The Importance of Expectations for the Beginning Teacher
This Newsletter is one of a planned series designed to assist all teachers establish their expectations of their students whether this be at the start of a new semester or at the beginning of their careers. Long-time followers of our articles understand that all our approaches to effectively teaching curriculum are underpinned by three core strategies:
- Relationships – this more than any other task will determine the success or otherwise of a teacher’s success.
- Structure – the presence of a predictable relationship between actions and consequences provides a psychological security for both teachers and students.
- Expectations – in Lewis Carroll’s 1856 masterpiece ‘Alice in Wonderland’ the following exchange underlines the importance of knowing where you want to go.
‘When she came to a fork in the road, Alice asked the Cheshire Cat which road to take. The Cheshire Cat enquired, “That depends on where you are going”. Alice replied “I don’t know”. “Then it doesn’t matter which road you take”. Answered the Cheshire Cat’.
This essay will focus on setting out and fortifying the expectations a teacher wants in the standards they require for the behaviour that is acceptable in the classroom.
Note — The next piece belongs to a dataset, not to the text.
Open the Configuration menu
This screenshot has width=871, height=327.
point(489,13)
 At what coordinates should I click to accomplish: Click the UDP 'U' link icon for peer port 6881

This approach is equally valid for academic work but our focus is on dealing with disruptive behaviours.
At the very start of your time with any class you need to clearly articulate what are your expectations. At the beginning of my career, nearly 50 years ago the advice was to come-in hard and squash any dissent and when you had the class scared of you then you could loosen-up! Obviously that approach would not work today and in all reality it did not really work then; ruling by fear never works. However, there is some good sense in that you need to be particularly persistent in the reinforcement of your expectations. You do this by using verbal and non-verbal language to acknowledge appropriate behaviour and correct inappropriate behaviour. When you are giving Instructions know where you want to go and give clear instructions on how to get there.
How to Establish Expectations
Initially, present a small number of rules to students. These can be imposed by you or developed in class meetings. Developing rules in a class meeting can also be effective (Newsletter 96. - Creating Structure - 6 April 2020 has a summary of how to do this in a formal way). This is particularly important at the beginning of your time with a class or when you meet on an irregular basis where there may not have been time to develop a positive rapport with them. When you establish a rule publish it where it can be seen. Keep the rules short, simple and clear. Examples of these general rules might be:
- Follow teacher’s instructions
- Keep hands and feet to yourself
- Be respectful of others and property
- Stay on task
Discuss the rules with the class and it is as important to refer to them when they are being followed as it is when they are being disregarded.
Once you have established your expectations you will need to reinforce them until they become habitual in your classroom. You do this by either acknowledging when they are meeting your expectations and correcting them or when they are not. There is a balance between the amount of each approach, too much acknowledgement, constantly telling they are doing the ‘right thing’ reduces the effectiveness of this process. The same goes for correction, too much will cultivate a negative atmosphere in the classroom. The following illustrate the importance of this balance.
The teacher gives inadequate information about his or her expectations (as indicated by the broken line around the triangle). This is problematic because students will be unsure about the limits and boundaries of the classroom and what tasks they need to be doing.
Too Much acknowledgement
This is problematic because the students are not being corrected appropriately. This is often the result of teachers trying to manage through friendliness. They believe ‘if I am nice to the students they will like me and behave themselves’. This can also occur because the teacher lacks assertiveness.
Too much Correction
Students become resentful and continue to act inappropriately due to lack of acknowledgement and encouragement. In this imbalance teachers may not intend to be negative but have developed the habit of attending to inappropriate behaviour. In most cases where the whole class behaves inappropriately, this is evidence of the imbalance.
Giving Feedback to Maintain Balance
How you give instructions will determine your effectiveness as a teacher. The following hints will help:
- Clear, short instructions help students understand what they are expected to do.
- Instructions help students organise what they are required to do
- Instructions cue students that they need to be actively engaged with the curriculum
It is an important skill to evaluate the level of attention the students are giving you before you give instructions. To do this:
- Use a verbal and/or non-verbal attention gaining prompt to focus student attention towards you.
- Wait and scan; this gives students time to process the direction.
- When student attention is focused, start the instruction with a verb, keeping it short.
- Follow the instruction with a short pause and scan the class.
Why is parallel acknowledgement an effective management skill?
- It cues other students to match the behaviour that is being acknowledged
- It is an alternative to a redirection, so can help avoid nagging.
- It contributes to a positive tone in the classroom.
Patterns of Acknowledgement
- Body language encouraging – smiling nodding and moving near
- Takes no time
- Promotes positive tone and on-task behaviour
- Strengthens relationships
- Descriptive encouraging – describing the appropriate behaviour you see
- Reinforces the rules
- Promotes positive supportive learning environment
- Use of Praise
- Designed to reinforce appropriate behaviour through recognition
- Potential for embarrassment of older recipients
- Saying “good”, “terrific”, “well done” gives students very little information about their competence and has no training effect on other students in the class.